Perché la storia, pur non essendo predittiva, è pur sempre una grande maestra

Perché la storia, pur non essendo predittiva, è pur sempre una grande maestra

… e la Statistica una scienza da usare con cognizione di causa.

Siamo sopraffatti da questa silenziosa ondata. Alcune immagini sono ormai diventate iconiche. Ci sembra di essere alle prese con qualcosa di eccezionale e nuovo, un fatto vero da un lato e falso allo stesso tempo.

Se è vero che non abbiamo mai affrontato questo virus in modo specifico, possiamo comunque trovare pandemia, più o meno simili, anche nel nostro recente passato. Studiando e approfondendo quelle esperienze, è possibile impostare una rotta che non sia esclusivamente di pancia, che non segue la necessità di visibilità degli animali politici, che possa confortare chi in questi frangenti non vede una luce in fondo al tunnel.

Un conto sono i resoconti e le invocazioni (pancia e cuore) del personale sanitario, un altro e sostenere tali esortazioni con i dati (fatti, date, numeri, immagini).

Ecco che la storia della pandemia denominata Spagnola, avvenuta un secolo fa, ci aiuta ad accettare le restrizioni imposte (mica sarete diventati tutti dei runner proprio adesso, quando prima vi esercitavate solamente sul divano?) e a interpretare le informazioni che a tutte le ore invadono la nostra vita.

Sara Chodosh, per il sito Popular Science, raccoglie fatti e correlazioni sull’influenza del 1918. Senza diventare per forza dei Data Scientist, macinatori di Big Data ed esperti di Statistica, il seguente grafico è la testimonianza storica dell’efficacia delle misure preventive adottata in modo diseguale negli Stati Uniti.

Premesso che il caso di Philadelphia avvenne tre settimane prima dell’insorgere della Spagnola a St.Louis e quindi non si sta facendo un processo a chi gestì quell’emergenza ma solo capire e imparare da quella esperienza. A posteriori siamo tutti dei fenomeni.
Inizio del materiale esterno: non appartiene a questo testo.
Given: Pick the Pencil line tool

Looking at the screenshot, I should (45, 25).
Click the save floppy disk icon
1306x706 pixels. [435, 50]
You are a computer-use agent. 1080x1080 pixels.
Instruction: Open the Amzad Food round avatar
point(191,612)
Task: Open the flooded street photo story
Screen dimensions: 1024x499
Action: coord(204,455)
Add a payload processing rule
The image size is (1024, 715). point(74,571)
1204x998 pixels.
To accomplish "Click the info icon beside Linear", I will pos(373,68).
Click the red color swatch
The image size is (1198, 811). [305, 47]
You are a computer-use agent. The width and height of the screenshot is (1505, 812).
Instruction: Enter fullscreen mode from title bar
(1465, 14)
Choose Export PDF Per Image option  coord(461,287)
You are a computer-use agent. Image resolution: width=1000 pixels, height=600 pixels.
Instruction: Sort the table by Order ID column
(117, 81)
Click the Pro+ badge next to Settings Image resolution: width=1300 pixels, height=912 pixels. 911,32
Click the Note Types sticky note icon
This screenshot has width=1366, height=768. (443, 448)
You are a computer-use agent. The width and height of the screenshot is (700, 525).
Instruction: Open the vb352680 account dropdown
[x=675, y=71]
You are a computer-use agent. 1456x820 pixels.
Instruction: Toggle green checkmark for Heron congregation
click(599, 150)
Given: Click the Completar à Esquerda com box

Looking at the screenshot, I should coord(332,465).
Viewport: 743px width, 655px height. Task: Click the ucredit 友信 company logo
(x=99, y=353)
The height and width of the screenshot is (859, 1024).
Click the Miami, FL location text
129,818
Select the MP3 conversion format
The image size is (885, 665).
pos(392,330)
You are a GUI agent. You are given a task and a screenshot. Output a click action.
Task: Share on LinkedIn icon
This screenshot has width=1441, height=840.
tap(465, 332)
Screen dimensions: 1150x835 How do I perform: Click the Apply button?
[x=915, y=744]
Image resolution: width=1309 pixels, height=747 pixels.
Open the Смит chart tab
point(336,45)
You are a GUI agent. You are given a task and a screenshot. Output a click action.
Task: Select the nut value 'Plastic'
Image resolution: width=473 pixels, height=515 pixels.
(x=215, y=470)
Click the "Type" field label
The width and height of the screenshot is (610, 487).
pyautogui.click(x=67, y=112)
Philadelphia adottò delle misure di “distanza sociale” tre settimane dopo il primo caso conclamato. Inoltre, non annullò la Liberty Loan Parade, con duecentomila persone che si accalcarono per strada due settimane dopo la prima vittima. Settantadue ore dopo la manifestazione, tutti i trentuno ospedali della città erano pieni. Entro la fine della settimana erano morte duemilaseicento persone. Il conto finale fu di dodicimila vittime, con un picco di un decesso ogni quattrocento abitanti raggiunto alla quinta settimana. Due mesi e mezzo di strage.

St.Louis chiuse tutto entro quattro giorni. Tutti a casa. Ci furono due picchi. Il primo, a seguito di una curva molto ammorbidita, avvenne cinque settimane dal primo caso, come per Philadelphia. Il secondo avvenne alla decima settimana, dopo che venne consentita una parziale ripresa dopo la discesa dal primo picco. St.Louis non raggiunse mai la mortalità registrata nella prima città (uno su quattromila, uno su millesettecento). Un’emergenza controllata per quattordici settimane, un solo mese in più rispetto a Philadelphia.

Lo studio del PNAS prende in considerazione anche altre città, confermando la correlazione tra l’adozione rapida di misure di contrasto e picchi di mortalità inferiori.

Trovo molto interessante anche un altro grafico, sempre raccolto da Sara Chodosh per PopSci. Si vede l’andamento della mortalità per diverse città e le misure a mano a mano adottate o sospese (scuole chiuse, ritrovi pubblici sospesi, isolamento o quarantena per i possibili contagiati). Pittsburgh, che non adotterà mai misure di quarantena e isolamento, sarà la città con la maggior percentuale di vittime (una su centoventi abitanti!).

È facile notare una relazione diretta che ci sarà utile tenere presente quando assisteremo alla discesa dei contagi: non è una buona idea riaprire le attività mentre l’infezione è ancora attiva. Le città che hanno fatto questo passo hanno subito una seconda (o terza) ondata, a volte anche più virulenta della prima.

Armiamoci quindi di pazienza e di un po’ di raziocinio, guardano i numeri con meno frequenza e limitando al veramente necessario le occasioni di contagio. Nel 1918 non c’era Internet, le prime radio avrebbero trasmesso dopo pochi anni (la prima trasmissione sarebbe stata dall’Argentina nel 1920), la televisione un’idea futura. Quindi non lamentiamoci (troppo).